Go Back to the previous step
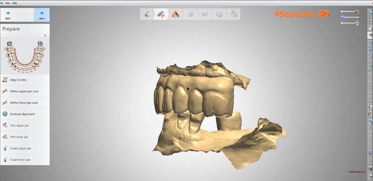The width and height of the screenshot is (373, 181). [8, 15]
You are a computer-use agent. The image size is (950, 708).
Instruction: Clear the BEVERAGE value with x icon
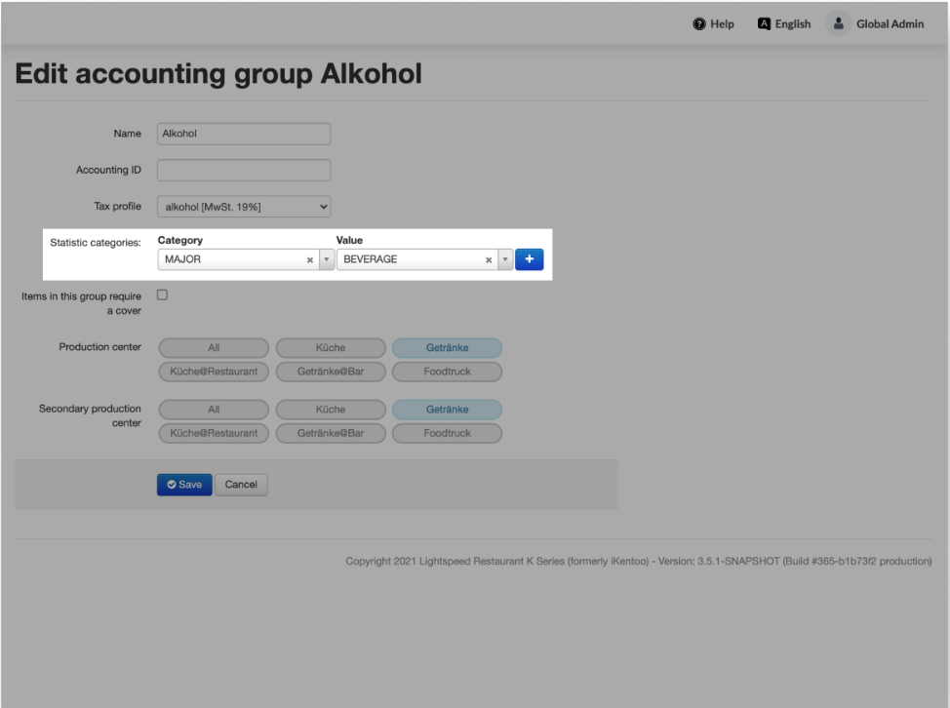coord(489,260)
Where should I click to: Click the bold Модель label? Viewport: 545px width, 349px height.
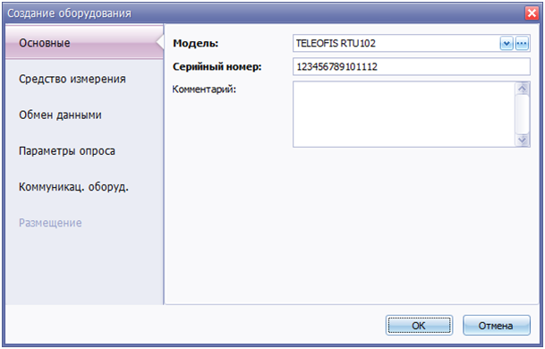click(x=196, y=44)
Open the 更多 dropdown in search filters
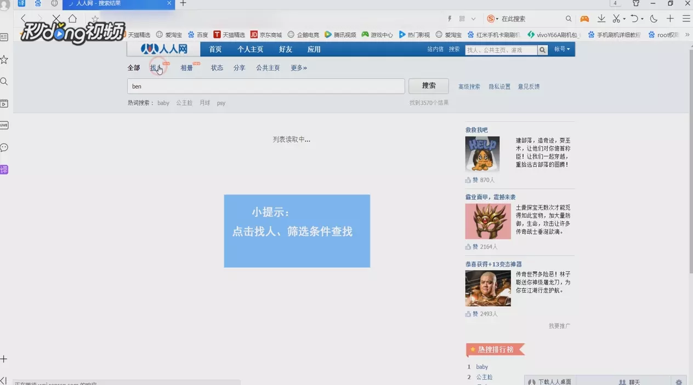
================
The records above need to be copied exactly, though not their pictures.

▸ **Your solution**
Go Back to the previous step
The width and height of the screenshot is (373, 181). [8, 15]
You are a computer-use agent. The image size is (950, 708).
Instruction: Clear the BEVERAGE value with x icon
coord(489,260)
Where should I click to: Click the bold Модель label? Viewport: 545px width, 349px height.
click(x=196, y=44)
Open the 更多 dropdown in search filters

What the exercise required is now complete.